The Marine Hospital Service which was founded in July 16, 1798 upon the signing of the “Act for the Relief of Sick and Disabled Seamen”. The “National Quarantine Act of 1878 conferred quarantine authority on the Marine Hospital Service”, slowly taking over authority from States. In 1902 it was renamed the Public Health and Marine Hospital Service because of its broadening responsibilities such as managing immigration. [2, 3, 4] In 1878 the PHS began publishing weekly Public Health Reports.
“The uniformed services component of the Marine Hospital Service was formalized as the Commissioned Corps by legislation enacted in 1889. At first open only to physicians, over the course of the twentieth century, the Corps expanded to include dentists, sanitary engineers, pharmacists, nurses, sanitarians, scientists, and other health professionals.” The Commissioned Corps of the US Public Health Service, led by the Surgeon General, all wear uniforms, bearing military ranking. They are considered one of the nation’s seven uniform services. [10]
On August 14, 1912 [7] the legislative powers of the service were broadened, now “authorizing investigations into human diseases (such as tuberculosis, hookworm, malaria, and leprosy), sanitation, water supplies, and sewage disposal” and was renamed the Public Health Service (PHS). All types of illness, regardless of their cause, now fell under the control of the PHS. [1, 6, 11]
Between 1912-1920 Rupert Blue [12] was the Surgeon General of the United States Public Health Service. He was in command of 180 health officers and 44 quarantine stations throughout the country. After the epidemic was over Blue called for a more “centralized national department of health with powers far greater than the U.S.P.H.S. had ever had before…” [5]
In the 1918 pandemic, “the Public Health Service was dominated by the Commissioned Corps, a mobile cadre of uniformed and ranked medical professionals….In the late nineteenth century, physicians flocked to join the PHS because it offered job stability and a regular paycheck.” According to the CDC “The 1918 influenza pandemic occurred too rapidly for the PHS to develop a detailed study of the pandemic.”
The PHS actively “researched diseases and their causes at the Hygienic Laboratory, the precursor to the National Institutes of Health…Having found vaccines for typhus, typhoid and a range of other diseases, scientists in and outside of the PHS were optimistic about their abilities to control and cure diseases in the future” with more vaccines!
“In 1936 Surgeon General Thomas Parran [formally the New York State Commissioner for Health under Governor Franklin D. Roosevelt led the fight against venereal disease and paved the way for modern public health organization”, a plan requested by Franklin D. Roosevelt. In 1939 Parran succeeded in transferring the PHS from its original home in the Treasury Department to the Federal Security Agency.
President Roosevelt signed the Public Health Service Act of 1943, into law on November 11, 1943, it was updated in July 5, 1944. [13, 14].
Parran “strengthen and extended the research programs at the National Institute of Health, established the Communicable Disease Center (now Center for Disease Control and Prevention, CDC) and participated in the planning of the World Health Organization.

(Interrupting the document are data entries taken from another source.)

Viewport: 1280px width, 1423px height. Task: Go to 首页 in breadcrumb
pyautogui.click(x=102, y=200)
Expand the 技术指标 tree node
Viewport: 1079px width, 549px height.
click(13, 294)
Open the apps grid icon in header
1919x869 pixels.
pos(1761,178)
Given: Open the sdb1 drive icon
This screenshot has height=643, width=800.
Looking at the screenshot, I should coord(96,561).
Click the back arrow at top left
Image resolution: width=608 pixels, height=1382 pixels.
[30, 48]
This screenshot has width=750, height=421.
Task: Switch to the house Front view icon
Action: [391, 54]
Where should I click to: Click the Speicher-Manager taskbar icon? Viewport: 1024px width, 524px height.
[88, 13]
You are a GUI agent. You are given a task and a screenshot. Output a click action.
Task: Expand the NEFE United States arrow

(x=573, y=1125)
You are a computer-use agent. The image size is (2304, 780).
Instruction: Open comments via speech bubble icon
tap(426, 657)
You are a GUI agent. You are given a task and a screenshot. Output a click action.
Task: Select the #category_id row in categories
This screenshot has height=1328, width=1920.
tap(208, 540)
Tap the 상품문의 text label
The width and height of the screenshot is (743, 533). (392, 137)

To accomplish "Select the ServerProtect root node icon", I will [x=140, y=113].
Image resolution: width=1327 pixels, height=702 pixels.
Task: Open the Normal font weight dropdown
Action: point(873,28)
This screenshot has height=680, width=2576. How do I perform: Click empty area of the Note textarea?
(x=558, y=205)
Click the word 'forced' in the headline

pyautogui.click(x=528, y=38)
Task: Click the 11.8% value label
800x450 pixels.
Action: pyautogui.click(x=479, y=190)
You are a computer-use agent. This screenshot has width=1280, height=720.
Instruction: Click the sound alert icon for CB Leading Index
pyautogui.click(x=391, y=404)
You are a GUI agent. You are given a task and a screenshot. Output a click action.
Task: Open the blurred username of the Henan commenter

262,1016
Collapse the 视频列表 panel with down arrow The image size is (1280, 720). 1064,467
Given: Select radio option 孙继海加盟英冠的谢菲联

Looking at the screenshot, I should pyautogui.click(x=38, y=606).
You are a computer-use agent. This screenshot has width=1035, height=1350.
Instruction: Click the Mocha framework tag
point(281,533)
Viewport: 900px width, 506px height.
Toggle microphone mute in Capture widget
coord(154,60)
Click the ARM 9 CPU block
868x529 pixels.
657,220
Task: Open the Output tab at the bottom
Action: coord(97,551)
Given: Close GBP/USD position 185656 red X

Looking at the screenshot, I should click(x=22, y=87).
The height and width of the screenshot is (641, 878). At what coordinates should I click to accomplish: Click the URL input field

With the approach of the second world war, the programs of the PHS began to emphasize on military preparedness. In 1941 when the U.S Coast Guard was militarized, the PHS went to war as well. …The war had an enormous impact on the PHS. Not only did the war require expansion of its programs and personnel”, but expansion of the Public Health Services Act. [8, 9]
The American Medical Association (AMA) was a “key constituency for the PHS”.
USPHS are represented in every United States agency, not just health.